▶ [PAGE TEXT]
● ● ● ● ●

Why There’s No Such Thing as “Too Much Confidence” or “Over-Confidence”

We often hear the phrase ‘over-confidence‘ (or ‘too much confidence’). There is no such thing!  If it seems too much or ‘over the top’ then it’s not confidence. It might be arrogance, aggression, over-compensation, blind faith or even delusions. Most importantly, it may indicate lower self-esteem. These over-the-top displays of bluff, bluster and bravado are nothing but a smoke-screen.

‘Fake it ’til you make it’ confidence is based on stress

Outer displays of ‘over-confidence’ are part of the ‘fake it ’til you make it’ approach, whereby you behave confidently until you actually believe it and until it becomes ‘part of you’. So they begin as a way to counter a lack of self-belief. Yes it’s good to take action and indeed confidence does need a leap of faith, however, real confidence, true self-assurance starts within. At its root, confidence is about feeling comfortable in your own skin. If it seems ‘too much’ it’s about covering up for discomfort. Inner confidence is cool and level-headed. ‘Over-confidence’ is hot-headed. That’s because psyched-up displays are more likely to stem from the classic stress responses of fight or flight. most notably, the fight response!

Building confidence is like building rapport

In face-to-face interactions people tend to model and match each other as they build rapport. So they may begin using similar words and gestures as the other person. This happens spontaneously. This is why, embarrassingly, you may find yourself starting to speak in a similar regional accent to the other person. A similar thing happens with confidence. When we are around truly confident people, it rubs off. Confidence is positively contagious. You begin to relax and this brings out ‘the best in you’ and you pass this on to others. The thing about body language is that if we focus on relaxing we don’t have to worry about faking it. The body language takes care of itself. If everyone is a little too ‘in your face’ and intent on ‘faking it’ then the encounter is based on lies and that can be stressful. If you are stressed, then it’s not confidence.

The difference between assertiveness and aggression

We prize assertiveness but it is often confused with aggression. The concepts are often used interchangeably but are very different things. In an assertive state we can stand our ground and make our point and still accept that another person doesn’t necessarily have to accept our view. We can be assertive and still be quite calm. On the other hand, aggression is all about making sure another person accepts our point of view. Aggression is all about force. It’s all about the fight. So if a person dominates a space and leaves no room for other opinions or for others to contribute that’s not confidence. It’s aggression or maybe even outright bullying.

Relaxation is the basis of elite performance

Book Cover: Unlock Your Confidence by Dr Gary WoodIn my workshops, first  I focus on relaxation. In a relaxed state we are able to access a broader range of emotional responses, skills and abilities. Professional athletes adopt a similar strategy. they begin by learning to take control of their own stress response. This doesn’t mean that they perform in a ‘semi-comatose’ state. They learn plenty of techniques to psych themselves up too. The point is that the cornerstone of elite performance is relaxation. This is what we build upon. So in my workshops, I invite people to take risks and have fun. I’m aways the first in the workshop to risk looking foolish. Usually by the mid-morning break, everyone in the group is chatting as though they are good friends. At least one person comments on that when I ask for feedback. They are surprised at how quickly the group forms. And for my part, I never cease to be amazed at how quickly people will grow and take risks if you provide the necessary conditions. Many of them have attended workshops and training courses where they have managed to get through the whole day without learning anyone’s name. That never happens in my workshops.

● ● ● ● ●

▶ [AVAILABLE DATA]
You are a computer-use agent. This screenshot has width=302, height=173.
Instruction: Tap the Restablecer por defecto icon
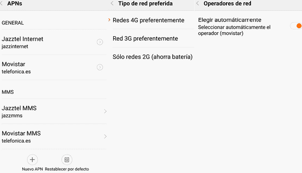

● ● ● ● ●

▶ [TO BE DONE]
In the article on confidence, why does "over-confidence" come across as hot-headed? Explain in one to three sentences.

▶ [RESULT OF THIS EXERCISE]
Psyched-up displays of "over-confidence" are more likely to stem from the classic fight-or-flight stress responses, most notably the fight response. They cover up for discomfort rather than coming from feeling comfortable in your own skin.